Copy out everything from the line containing "The width and height of the screenshot is (900, 600)." down to the end of the material, requests included, and shift every click coordinate in the answers by -148.

▶ [EXERCISE MATERIAL]:

______

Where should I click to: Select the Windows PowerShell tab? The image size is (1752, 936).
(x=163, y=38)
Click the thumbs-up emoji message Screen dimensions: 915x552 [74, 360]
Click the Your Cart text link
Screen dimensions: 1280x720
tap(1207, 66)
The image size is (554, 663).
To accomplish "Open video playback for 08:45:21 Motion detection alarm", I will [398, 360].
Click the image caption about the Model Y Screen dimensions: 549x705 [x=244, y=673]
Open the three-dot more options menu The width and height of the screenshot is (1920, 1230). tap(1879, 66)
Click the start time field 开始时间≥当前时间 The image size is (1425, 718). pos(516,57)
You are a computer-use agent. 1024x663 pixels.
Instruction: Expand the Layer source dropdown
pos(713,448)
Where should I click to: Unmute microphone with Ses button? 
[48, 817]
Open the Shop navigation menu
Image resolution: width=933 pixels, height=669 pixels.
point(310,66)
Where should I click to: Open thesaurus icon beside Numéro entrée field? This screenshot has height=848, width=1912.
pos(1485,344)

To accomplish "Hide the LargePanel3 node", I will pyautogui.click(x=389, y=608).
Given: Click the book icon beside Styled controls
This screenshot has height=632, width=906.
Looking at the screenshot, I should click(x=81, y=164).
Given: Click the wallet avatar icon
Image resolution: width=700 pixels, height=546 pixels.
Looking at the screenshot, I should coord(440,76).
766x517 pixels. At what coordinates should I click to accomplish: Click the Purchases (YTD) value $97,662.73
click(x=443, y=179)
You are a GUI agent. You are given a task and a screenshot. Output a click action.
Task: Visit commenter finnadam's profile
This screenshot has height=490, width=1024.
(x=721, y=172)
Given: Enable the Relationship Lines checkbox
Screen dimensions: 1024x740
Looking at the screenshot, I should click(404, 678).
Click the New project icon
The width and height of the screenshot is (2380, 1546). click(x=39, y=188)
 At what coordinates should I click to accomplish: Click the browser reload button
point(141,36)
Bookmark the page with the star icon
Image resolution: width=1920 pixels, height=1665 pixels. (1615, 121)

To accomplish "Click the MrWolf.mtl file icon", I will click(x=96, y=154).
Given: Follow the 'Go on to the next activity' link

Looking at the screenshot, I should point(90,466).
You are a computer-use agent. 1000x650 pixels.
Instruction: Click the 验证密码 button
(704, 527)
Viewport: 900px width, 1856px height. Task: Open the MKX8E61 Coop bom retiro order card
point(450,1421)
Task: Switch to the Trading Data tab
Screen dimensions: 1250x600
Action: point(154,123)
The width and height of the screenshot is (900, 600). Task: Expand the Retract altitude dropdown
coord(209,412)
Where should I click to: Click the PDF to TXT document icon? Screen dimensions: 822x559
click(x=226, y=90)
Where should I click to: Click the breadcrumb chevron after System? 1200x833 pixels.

______

▶ [EXERCISE RESULT]:
The width and height of the screenshot is (900, 600). Task: Expand the Retract altitude dropdown
coord(61,264)
Where should I click to: Click the PDF to TXT document icon? Screen dimensions: 822x559
click(x=78, y=-58)
Where should I click to: Click the breadcrumb chevron after System? 1200x833 pixels.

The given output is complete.